[Items from a data source]
- - -
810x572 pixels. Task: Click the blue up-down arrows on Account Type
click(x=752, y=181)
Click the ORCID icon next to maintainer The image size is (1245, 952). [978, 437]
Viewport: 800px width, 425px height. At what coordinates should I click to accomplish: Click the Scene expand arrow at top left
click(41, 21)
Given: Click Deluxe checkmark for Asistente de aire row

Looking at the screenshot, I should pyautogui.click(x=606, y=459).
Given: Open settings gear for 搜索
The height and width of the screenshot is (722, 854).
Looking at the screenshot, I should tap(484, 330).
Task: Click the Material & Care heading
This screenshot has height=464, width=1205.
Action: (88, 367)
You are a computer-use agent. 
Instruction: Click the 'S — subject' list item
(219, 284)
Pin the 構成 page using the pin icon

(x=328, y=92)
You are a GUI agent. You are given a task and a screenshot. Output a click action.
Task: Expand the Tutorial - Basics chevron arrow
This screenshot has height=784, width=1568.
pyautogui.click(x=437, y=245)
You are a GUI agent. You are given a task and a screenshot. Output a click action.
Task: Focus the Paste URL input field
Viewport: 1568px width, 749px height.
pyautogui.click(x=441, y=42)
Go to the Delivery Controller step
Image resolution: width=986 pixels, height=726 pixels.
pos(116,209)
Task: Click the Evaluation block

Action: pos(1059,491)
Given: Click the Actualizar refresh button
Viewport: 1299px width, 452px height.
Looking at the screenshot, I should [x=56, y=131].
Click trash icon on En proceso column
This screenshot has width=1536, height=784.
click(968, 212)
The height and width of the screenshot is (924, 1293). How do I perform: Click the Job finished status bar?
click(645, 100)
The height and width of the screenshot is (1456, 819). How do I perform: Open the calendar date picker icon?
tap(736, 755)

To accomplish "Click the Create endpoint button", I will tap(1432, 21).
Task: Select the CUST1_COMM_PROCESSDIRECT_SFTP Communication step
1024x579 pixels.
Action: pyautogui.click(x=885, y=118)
- - -
Exercise instructions:
Copy each line of the records above verbatim.

Problem solution:
810x572 pixels. Task: Click the blue up-down arrows on Account Type
click(x=752, y=181)
Click the ORCID icon next to maintainer The image size is (1245, 952). [978, 437]
Viewport: 800px width, 425px height. At what coordinates should I click to accomplish: Click the Scene expand arrow at top left
click(41, 21)
Given: Click Deluxe checkmark for Asistente de aire row

Looking at the screenshot, I should pyautogui.click(x=606, y=459).
Given: Open settings gear for 搜索
The height and width of the screenshot is (722, 854).
Looking at the screenshot, I should tap(484, 330).
Task: Click the Material & Care heading
This screenshot has height=464, width=1205.
Action: (88, 367)
You are a computer-use agent. 
Instruction: Click the 'S — subject' list item
(219, 284)
Pin the 構成 page using the pin icon

(x=328, y=92)
You are a GUI agent. You are given a task and a screenshot. Output a click action.
Task: Expand the Tutorial - Basics chevron arrow
This screenshot has height=784, width=1568.
pyautogui.click(x=437, y=245)
You are a GUI agent. You are given a task and a screenshot. Output a click action.
Task: Focus the Paste URL input field
Viewport: 1568px width, 749px height.
pyautogui.click(x=441, y=42)
Go to the Delivery Controller step
Image resolution: width=986 pixels, height=726 pixels.
pos(116,209)
Task: Click the Evaluation block

Action: pos(1059,491)
Given: Click the Actualizar refresh button
Viewport: 1299px width, 452px height.
Looking at the screenshot, I should [x=56, y=131].
Click trash icon on En proceso column
This screenshot has width=1536, height=784.
click(968, 212)
The height and width of the screenshot is (924, 1293). How do I perform: Click the Job finished status bar?
click(645, 100)
The height and width of the screenshot is (1456, 819). How do I perform: Open the calendar date picker icon?
tap(736, 755)

To accomplish "Click the Create endpoint button", I will tap(1432, 21).
Task: Select the CUST1_COMM_PROCESSDIRECT_SFTP Communication step
1024x579 pixels.
Action: pyautogui.click(x=885, y=118)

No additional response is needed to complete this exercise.